Fort Snelling sits directly above the confluence of the Minnesota and Mississippi rivers. Archaeological evidence demonstrates that the area has been inhabited by humans for more than 10,000 years.
The reason for considering a new name is that this confluence of rivers is also a confluence of stories, and many believe only one story is being told by the current name.
MNHS is in the process of a major revitalization project at the site, with a $34.5 million budget (a combination of state of Minnesota appropriations and private donations.) Included in the revitalization is the creation of a new visitor center with 4,000 square feet of exhibition space.
Maijala said, “We’ve been trying to tell a more expanded story at this site since 2006. Many voices make up our history here, and it is our job at the Historical Society to make sure those diverse stories are heard.”

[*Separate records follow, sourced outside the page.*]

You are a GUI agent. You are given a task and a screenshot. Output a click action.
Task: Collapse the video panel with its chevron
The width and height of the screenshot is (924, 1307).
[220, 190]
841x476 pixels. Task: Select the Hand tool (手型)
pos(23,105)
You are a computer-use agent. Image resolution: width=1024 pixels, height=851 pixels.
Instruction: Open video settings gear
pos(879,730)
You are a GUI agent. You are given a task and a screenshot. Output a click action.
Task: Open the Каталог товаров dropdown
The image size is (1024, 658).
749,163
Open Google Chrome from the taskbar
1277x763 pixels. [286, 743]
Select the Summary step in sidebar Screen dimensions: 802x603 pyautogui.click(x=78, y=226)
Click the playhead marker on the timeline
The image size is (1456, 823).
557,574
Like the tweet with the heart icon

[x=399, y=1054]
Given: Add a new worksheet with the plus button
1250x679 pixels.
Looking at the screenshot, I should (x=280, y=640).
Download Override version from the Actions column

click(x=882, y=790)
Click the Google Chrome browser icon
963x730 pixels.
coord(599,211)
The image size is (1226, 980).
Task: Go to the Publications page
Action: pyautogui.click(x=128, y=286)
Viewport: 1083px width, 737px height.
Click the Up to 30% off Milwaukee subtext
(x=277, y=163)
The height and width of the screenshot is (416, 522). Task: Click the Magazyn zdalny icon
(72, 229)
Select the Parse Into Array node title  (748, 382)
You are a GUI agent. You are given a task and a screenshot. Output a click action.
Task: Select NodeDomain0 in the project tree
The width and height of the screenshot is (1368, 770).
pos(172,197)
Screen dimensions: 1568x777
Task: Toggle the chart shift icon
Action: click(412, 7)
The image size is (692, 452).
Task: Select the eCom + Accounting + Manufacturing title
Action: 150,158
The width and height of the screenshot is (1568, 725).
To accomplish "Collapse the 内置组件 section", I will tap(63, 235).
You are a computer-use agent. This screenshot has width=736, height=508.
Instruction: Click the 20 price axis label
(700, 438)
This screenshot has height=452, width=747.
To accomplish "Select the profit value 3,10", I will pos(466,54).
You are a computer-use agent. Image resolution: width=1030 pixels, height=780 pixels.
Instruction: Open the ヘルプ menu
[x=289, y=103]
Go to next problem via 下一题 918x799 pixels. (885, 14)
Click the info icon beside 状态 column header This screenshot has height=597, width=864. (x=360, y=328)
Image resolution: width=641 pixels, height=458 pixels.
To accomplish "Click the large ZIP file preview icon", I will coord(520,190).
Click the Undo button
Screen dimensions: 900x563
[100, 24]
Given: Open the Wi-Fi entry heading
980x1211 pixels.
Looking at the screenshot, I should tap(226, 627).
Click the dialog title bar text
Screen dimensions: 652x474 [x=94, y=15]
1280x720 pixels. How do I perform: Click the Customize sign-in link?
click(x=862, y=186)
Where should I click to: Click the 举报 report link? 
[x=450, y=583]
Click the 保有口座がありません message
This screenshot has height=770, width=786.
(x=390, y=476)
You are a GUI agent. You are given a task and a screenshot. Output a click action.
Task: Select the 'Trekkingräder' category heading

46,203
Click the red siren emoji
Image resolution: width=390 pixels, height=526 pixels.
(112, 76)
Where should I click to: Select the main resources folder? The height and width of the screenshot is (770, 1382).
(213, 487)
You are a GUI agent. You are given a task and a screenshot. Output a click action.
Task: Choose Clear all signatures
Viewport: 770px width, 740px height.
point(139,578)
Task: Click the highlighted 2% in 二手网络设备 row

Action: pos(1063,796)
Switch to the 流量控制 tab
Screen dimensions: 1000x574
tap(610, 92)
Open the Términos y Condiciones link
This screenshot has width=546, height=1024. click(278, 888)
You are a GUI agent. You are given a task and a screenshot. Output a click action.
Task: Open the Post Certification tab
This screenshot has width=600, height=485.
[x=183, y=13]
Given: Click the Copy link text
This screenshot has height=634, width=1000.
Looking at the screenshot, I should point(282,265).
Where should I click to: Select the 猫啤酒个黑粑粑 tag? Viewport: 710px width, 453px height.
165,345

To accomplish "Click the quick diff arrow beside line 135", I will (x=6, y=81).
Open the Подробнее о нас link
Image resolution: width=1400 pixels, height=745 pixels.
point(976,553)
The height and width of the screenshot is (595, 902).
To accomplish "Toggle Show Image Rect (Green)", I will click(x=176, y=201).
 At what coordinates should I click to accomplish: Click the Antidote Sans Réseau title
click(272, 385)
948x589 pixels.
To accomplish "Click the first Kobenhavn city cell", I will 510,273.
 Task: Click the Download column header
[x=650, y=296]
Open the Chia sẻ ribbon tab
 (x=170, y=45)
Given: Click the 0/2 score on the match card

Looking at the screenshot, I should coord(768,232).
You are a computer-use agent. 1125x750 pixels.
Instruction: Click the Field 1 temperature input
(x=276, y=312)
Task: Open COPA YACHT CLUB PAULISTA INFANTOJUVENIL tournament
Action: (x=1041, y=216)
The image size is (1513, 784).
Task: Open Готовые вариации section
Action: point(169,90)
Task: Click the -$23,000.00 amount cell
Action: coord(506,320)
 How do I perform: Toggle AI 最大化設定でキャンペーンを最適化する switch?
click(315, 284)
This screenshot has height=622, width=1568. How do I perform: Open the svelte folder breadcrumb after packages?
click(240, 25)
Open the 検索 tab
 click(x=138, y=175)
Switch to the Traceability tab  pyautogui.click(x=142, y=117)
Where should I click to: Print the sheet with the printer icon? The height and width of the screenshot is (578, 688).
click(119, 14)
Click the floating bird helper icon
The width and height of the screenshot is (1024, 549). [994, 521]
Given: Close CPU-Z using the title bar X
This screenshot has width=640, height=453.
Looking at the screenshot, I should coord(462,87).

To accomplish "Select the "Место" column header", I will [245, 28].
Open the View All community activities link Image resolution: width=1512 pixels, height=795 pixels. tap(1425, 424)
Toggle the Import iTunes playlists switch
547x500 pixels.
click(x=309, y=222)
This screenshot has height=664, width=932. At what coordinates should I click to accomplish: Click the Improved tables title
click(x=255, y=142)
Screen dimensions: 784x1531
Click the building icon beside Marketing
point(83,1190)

Another Minneapolis resident spoke about why the site is important to him, and why, in his opinion, the name should not be changed. (Photo by Margie O’Loughlin)

Historic Fort Snelling has been the site of many divergent experiences: some well-known and some not. Soldiers, veterans and their families, enslaved and free African Americans, Japanese Americans, and Native Americans have all lived (and sometimes died) at the fort.
Audience members at the listening session spoke across a broad spectrum of opinion.
Pam Costain, a former Minneapolis School Board member, said, “I walk in Fort Snelling State Park regularly. The confluence of these rivers means a lot to me, both historically and spiritually. This is the place where many Dakota women and children died in the winter of 1862-63. We weren’t told this story in Minnesota for a long time, and now is the time to start. I’m in favor of choosing a name that reflects this story, and also reflects the beauty of the confluence (Bdote in Dakota) because names matter.”
Dr. Curtis Dahlin is a historian with a deep interest in the U.S.-Dakota War of 1862. He said, “I see Fort Snelling as a military site; that’s what is important to me. I think the MNHS wants to turn it into a Dakota site, and I don’t want to see that happen.”

Participants attending the listening session viewed information panels about Historic Fort Snelling, including its 2006 designation as a “Site of Conscience.” (Photo by Margie O’Loughlin)

To ensure a positive listening process, a neutral facilitator set ground rules for respectful communication including refraining from interruption and argument, taking turns, and asking questions for clarity and better understanding.
So far, MNHS has received more than 5,000 responses on a web-based survey about the proposed name change for Historic Fort Snelling. Go to www.mnhs.or/fortsnelling/naming to complete a survey before Nov. 15.